• SUPPLIED DATA:
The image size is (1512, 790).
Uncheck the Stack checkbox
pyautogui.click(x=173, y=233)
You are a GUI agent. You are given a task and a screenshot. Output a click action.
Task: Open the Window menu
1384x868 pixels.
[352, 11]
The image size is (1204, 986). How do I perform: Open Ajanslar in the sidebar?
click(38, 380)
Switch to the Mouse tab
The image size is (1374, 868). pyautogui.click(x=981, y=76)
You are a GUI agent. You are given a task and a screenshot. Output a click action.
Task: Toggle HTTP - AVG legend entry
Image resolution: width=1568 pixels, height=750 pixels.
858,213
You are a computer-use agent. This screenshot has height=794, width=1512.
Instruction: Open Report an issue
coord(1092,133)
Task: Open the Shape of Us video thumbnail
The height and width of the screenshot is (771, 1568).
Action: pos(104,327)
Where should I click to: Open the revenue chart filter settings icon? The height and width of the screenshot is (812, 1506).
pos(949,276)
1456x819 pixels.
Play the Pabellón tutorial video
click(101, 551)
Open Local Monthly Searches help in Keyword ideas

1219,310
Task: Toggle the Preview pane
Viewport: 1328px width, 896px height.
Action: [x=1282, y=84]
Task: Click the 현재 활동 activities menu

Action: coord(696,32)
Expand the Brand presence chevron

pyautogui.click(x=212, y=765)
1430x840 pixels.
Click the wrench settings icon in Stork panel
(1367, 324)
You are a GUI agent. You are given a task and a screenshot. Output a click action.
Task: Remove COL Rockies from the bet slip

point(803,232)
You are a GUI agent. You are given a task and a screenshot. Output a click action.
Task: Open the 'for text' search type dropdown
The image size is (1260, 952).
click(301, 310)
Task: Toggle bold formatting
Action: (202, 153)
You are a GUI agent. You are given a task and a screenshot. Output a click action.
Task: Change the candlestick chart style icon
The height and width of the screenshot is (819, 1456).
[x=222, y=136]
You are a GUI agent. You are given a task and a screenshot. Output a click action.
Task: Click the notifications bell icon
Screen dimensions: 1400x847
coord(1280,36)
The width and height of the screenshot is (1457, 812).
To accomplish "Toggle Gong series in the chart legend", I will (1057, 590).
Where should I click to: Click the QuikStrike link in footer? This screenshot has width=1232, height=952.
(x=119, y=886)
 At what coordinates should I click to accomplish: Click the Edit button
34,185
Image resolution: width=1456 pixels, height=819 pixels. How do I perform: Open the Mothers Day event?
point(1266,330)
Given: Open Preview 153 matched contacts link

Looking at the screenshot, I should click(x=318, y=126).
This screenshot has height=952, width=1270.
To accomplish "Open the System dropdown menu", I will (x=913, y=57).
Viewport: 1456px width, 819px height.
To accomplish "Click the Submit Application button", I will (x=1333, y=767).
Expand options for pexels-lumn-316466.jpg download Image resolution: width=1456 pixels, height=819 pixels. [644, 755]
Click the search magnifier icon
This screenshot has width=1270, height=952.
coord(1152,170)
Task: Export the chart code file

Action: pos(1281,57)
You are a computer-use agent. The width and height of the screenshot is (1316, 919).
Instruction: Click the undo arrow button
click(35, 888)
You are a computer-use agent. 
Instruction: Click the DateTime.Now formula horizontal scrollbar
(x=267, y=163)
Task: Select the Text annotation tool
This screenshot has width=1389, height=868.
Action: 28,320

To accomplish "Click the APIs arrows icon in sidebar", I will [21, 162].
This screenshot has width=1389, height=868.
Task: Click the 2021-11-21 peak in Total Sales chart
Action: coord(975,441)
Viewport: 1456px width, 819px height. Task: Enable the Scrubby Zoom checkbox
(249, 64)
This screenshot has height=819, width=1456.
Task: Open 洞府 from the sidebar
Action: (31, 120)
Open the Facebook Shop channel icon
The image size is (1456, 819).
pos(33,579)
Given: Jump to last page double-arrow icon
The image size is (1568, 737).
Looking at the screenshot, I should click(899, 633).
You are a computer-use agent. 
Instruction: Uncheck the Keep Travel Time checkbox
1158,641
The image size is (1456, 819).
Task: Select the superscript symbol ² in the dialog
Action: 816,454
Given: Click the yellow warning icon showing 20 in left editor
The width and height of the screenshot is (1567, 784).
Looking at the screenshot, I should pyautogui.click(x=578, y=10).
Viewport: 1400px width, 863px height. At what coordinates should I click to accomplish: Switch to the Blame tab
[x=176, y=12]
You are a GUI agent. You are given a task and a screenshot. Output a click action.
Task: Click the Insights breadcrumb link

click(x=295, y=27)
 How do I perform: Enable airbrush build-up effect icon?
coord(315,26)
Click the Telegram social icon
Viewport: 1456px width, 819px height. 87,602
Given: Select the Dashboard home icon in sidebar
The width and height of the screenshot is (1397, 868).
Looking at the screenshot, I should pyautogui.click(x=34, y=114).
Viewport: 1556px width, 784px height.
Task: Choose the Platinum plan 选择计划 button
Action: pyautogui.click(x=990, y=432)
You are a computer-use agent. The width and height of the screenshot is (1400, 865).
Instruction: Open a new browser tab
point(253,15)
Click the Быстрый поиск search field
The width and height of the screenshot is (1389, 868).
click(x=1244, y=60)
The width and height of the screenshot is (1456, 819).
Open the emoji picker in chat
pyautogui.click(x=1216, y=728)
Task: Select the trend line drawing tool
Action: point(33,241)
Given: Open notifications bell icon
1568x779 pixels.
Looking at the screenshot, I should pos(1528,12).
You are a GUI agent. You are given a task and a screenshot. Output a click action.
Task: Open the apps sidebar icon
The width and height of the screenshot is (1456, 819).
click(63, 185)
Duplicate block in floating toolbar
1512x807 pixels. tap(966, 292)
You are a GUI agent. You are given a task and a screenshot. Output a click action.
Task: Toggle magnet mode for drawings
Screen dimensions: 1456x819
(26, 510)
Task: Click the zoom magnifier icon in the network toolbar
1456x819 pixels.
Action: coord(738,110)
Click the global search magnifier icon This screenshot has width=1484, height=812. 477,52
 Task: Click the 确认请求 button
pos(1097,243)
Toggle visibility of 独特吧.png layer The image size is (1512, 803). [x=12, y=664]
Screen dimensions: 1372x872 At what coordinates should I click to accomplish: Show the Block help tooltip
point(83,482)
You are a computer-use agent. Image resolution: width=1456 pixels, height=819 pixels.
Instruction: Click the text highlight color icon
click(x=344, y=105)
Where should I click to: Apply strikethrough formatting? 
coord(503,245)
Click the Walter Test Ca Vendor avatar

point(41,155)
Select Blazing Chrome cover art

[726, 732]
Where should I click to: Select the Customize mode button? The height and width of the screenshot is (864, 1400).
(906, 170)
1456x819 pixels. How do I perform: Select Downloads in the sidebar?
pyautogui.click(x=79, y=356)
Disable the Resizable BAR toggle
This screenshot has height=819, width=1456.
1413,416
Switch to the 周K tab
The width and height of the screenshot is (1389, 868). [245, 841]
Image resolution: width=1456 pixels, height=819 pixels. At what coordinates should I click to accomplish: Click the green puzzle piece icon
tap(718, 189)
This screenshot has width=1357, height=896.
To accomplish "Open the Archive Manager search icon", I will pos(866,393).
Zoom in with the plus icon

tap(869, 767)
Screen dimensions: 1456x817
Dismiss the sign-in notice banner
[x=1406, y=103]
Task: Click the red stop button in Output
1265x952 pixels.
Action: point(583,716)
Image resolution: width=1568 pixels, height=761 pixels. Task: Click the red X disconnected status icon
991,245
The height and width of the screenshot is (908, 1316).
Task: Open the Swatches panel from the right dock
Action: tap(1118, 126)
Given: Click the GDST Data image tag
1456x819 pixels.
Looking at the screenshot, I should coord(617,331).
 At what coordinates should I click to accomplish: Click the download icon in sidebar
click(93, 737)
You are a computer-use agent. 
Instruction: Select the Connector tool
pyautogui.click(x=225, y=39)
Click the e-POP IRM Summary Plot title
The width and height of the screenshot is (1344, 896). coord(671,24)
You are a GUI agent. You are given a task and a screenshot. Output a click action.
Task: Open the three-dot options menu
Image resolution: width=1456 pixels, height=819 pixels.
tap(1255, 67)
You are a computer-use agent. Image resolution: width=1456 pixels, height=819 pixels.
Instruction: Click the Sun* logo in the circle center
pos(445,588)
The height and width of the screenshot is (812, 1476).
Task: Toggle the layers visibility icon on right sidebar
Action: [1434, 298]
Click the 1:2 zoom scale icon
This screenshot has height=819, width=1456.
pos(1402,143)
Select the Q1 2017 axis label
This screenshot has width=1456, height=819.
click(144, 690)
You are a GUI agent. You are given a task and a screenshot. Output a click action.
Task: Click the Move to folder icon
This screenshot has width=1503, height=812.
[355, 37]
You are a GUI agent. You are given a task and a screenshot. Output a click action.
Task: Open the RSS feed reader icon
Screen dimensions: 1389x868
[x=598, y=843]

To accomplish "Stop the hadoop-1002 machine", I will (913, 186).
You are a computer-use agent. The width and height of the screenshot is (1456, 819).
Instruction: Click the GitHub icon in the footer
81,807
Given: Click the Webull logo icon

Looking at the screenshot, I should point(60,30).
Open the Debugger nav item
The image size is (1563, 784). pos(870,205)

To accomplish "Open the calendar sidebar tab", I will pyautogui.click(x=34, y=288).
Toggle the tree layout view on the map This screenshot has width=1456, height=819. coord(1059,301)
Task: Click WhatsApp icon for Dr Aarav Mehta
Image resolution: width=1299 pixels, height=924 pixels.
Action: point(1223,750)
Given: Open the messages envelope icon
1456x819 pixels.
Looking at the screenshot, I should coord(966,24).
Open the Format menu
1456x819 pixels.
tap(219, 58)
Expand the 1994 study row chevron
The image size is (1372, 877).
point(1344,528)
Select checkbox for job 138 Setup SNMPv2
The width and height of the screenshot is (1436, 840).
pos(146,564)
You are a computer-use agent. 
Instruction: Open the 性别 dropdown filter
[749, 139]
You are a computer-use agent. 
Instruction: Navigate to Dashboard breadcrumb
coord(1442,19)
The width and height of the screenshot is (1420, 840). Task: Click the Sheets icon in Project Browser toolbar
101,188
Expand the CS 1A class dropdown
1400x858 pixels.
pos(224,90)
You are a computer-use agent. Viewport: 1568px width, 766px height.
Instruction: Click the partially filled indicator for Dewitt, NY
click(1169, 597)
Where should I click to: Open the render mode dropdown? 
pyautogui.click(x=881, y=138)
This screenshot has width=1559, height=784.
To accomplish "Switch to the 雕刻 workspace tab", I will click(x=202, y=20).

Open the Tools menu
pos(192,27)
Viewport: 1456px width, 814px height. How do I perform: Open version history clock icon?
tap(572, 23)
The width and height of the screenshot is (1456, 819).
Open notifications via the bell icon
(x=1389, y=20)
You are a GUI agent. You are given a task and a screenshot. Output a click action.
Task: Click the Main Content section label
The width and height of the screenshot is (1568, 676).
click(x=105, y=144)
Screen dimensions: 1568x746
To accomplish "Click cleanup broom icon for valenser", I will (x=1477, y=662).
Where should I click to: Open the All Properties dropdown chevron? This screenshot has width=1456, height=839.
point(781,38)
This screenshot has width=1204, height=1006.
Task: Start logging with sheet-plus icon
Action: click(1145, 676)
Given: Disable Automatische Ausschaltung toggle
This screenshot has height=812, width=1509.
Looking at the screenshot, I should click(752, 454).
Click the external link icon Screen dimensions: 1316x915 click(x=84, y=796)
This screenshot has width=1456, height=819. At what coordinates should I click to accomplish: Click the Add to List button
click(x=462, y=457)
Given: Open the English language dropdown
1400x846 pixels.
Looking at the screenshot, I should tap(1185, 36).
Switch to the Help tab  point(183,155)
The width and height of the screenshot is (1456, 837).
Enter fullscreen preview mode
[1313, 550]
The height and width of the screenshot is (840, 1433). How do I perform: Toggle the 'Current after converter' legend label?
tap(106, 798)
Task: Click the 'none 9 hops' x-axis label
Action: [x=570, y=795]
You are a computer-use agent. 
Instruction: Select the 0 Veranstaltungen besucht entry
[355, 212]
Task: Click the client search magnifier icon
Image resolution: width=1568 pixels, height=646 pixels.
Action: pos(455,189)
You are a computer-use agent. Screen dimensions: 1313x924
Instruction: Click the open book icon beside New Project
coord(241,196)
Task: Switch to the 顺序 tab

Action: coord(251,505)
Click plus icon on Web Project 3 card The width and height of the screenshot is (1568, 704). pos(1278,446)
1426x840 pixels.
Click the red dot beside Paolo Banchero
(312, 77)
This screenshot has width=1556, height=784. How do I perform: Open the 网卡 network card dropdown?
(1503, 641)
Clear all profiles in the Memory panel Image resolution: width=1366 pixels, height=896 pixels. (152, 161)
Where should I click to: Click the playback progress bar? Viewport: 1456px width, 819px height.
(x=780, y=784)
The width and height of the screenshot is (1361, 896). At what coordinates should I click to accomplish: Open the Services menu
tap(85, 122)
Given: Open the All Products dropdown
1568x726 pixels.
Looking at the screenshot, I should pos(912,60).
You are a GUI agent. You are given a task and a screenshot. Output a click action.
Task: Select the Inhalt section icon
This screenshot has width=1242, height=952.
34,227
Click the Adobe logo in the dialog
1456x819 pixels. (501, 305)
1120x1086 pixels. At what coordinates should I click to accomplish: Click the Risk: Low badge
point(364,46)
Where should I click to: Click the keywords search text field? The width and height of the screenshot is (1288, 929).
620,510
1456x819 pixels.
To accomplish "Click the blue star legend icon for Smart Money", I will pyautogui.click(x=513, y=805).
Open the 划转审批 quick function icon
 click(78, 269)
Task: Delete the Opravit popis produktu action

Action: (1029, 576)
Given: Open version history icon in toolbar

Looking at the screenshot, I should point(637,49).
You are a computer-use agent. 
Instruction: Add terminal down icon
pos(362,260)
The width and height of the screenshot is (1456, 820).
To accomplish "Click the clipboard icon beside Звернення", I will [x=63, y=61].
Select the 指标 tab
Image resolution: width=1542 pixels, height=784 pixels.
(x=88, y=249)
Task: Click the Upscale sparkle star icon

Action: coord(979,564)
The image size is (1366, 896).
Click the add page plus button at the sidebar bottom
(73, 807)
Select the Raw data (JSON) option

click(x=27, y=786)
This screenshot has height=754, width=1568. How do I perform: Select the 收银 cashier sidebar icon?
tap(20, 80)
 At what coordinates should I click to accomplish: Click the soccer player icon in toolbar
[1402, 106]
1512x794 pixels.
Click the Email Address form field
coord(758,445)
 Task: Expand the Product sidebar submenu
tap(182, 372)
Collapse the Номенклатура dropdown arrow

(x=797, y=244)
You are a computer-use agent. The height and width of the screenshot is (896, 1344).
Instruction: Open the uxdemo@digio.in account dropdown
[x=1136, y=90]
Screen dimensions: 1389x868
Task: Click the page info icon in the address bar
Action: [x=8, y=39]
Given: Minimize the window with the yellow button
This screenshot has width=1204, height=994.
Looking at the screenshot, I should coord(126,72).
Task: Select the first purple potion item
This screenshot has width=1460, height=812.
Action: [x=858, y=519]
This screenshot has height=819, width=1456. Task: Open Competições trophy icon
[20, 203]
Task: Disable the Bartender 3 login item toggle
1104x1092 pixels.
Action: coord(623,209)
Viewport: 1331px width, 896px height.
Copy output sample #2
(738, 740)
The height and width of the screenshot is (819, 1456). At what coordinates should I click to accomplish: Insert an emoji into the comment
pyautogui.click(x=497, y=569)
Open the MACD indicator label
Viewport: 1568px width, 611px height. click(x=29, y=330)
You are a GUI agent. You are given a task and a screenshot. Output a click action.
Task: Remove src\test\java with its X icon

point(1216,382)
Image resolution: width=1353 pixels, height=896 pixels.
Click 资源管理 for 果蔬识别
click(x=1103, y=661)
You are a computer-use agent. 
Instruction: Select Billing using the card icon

• ACTION ITEM:
Wherever the string "yellow" appears in the entries above, list that line.

• COMPLETED TASK:
Given: Click the yellow warning icon showing 20 in left editor
Given: Minimize the window with the yellow button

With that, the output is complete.